WHAT YOU SHOULD DO: The records below are to be reproduced exactly, with the pictures left out.

Start of DATA FOR THIS TASK

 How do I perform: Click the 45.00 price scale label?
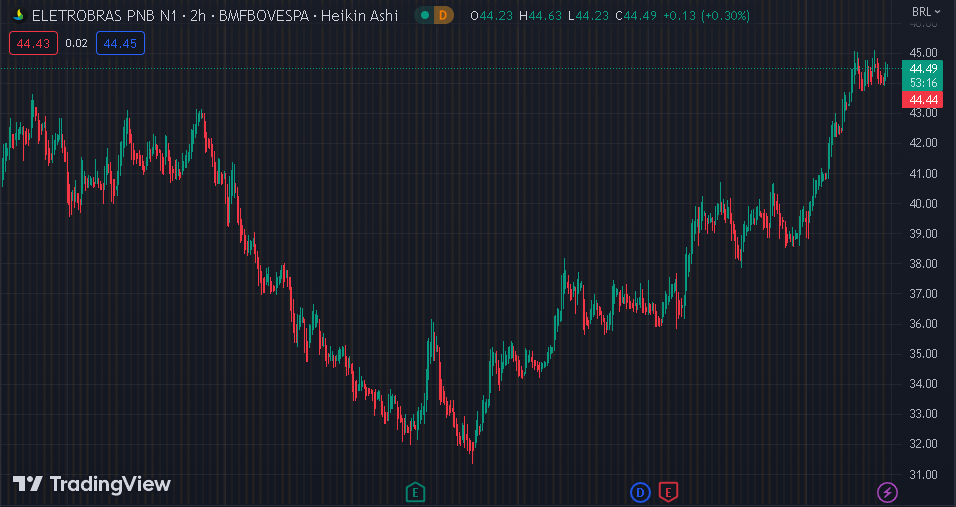[x=922, y=52]
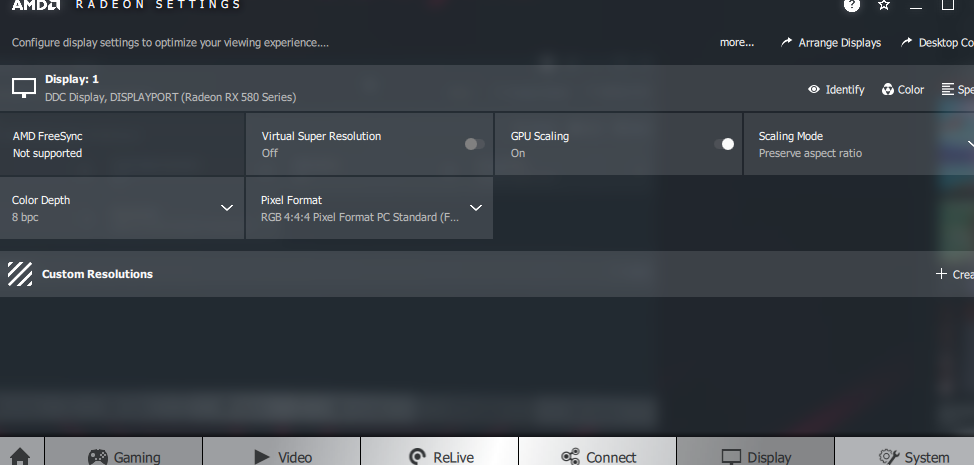The height and width of the screenshot is (465, 974).
Task: Switch to the ReLive tab
Action: point(439,457)
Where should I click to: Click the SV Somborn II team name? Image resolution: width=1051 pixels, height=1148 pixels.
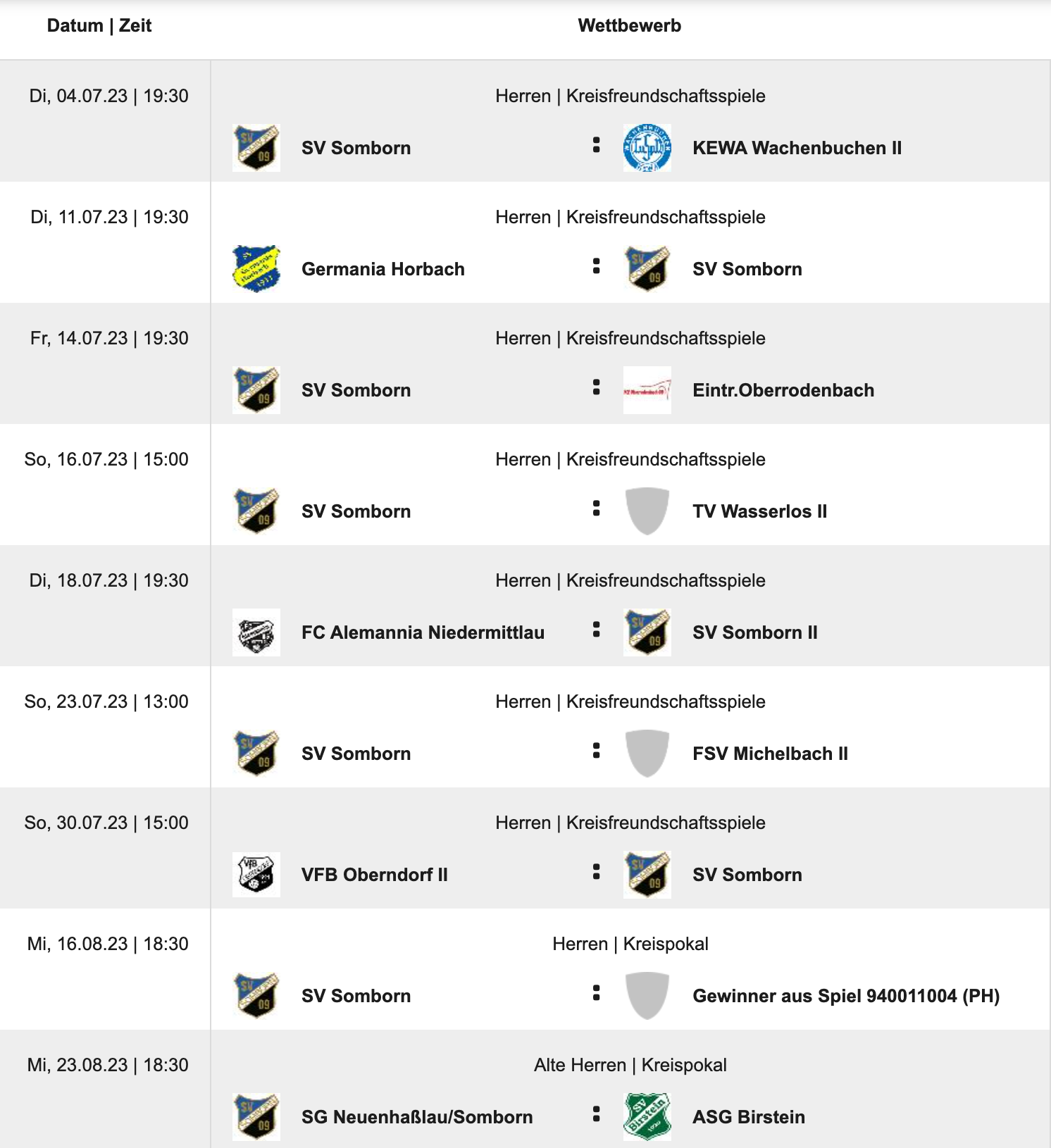tap(754, 632)
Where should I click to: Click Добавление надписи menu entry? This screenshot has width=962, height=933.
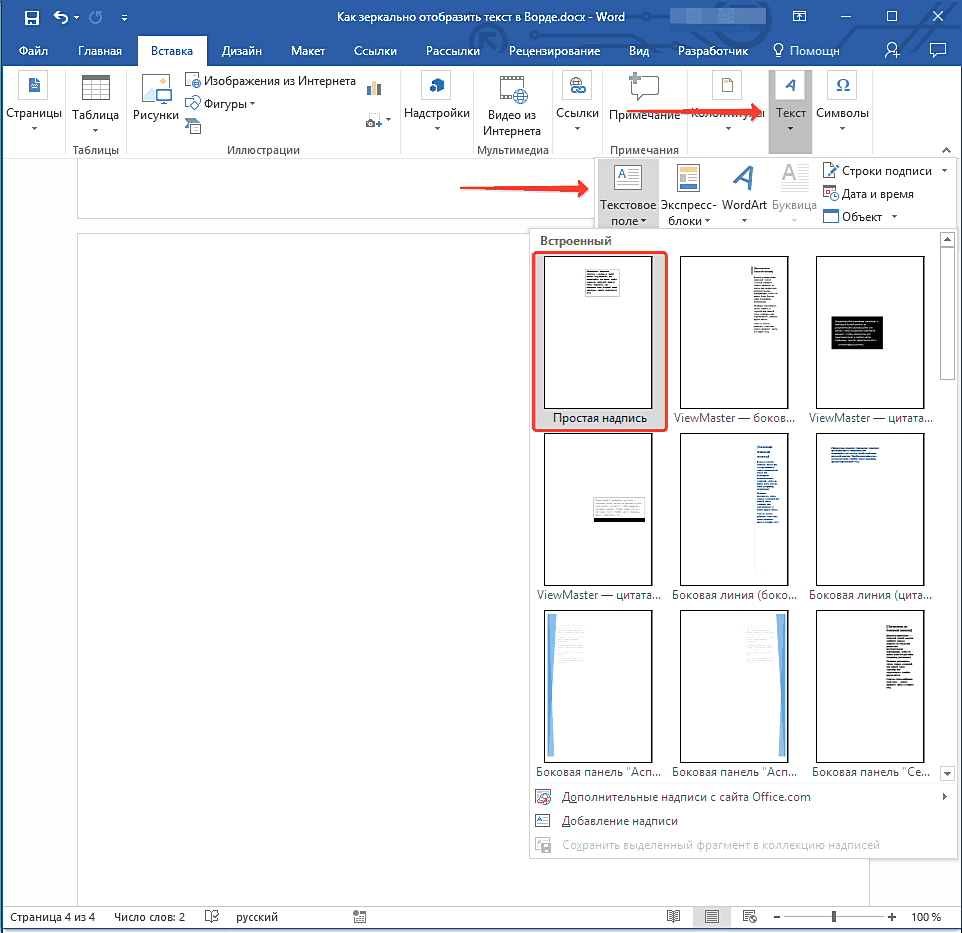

End of DATA FOR THIS TASK

SOLUTION TO THIS TASK:
 How do I perform: Click the 45.00 price scale label?
[x=922, y=52]
The height and width of the screenshot is (465, 974).
Task: Switch to the ReLive tab
Action: point(439,457)
Where should I click to: Click the SV Somborn II team name? Image resolution: width=1051 pixels, height=1148 pixels.
tap(754, 632)
Where should I click to: Click Добавление надписи menu entry? This screenshot has width=962, height=933.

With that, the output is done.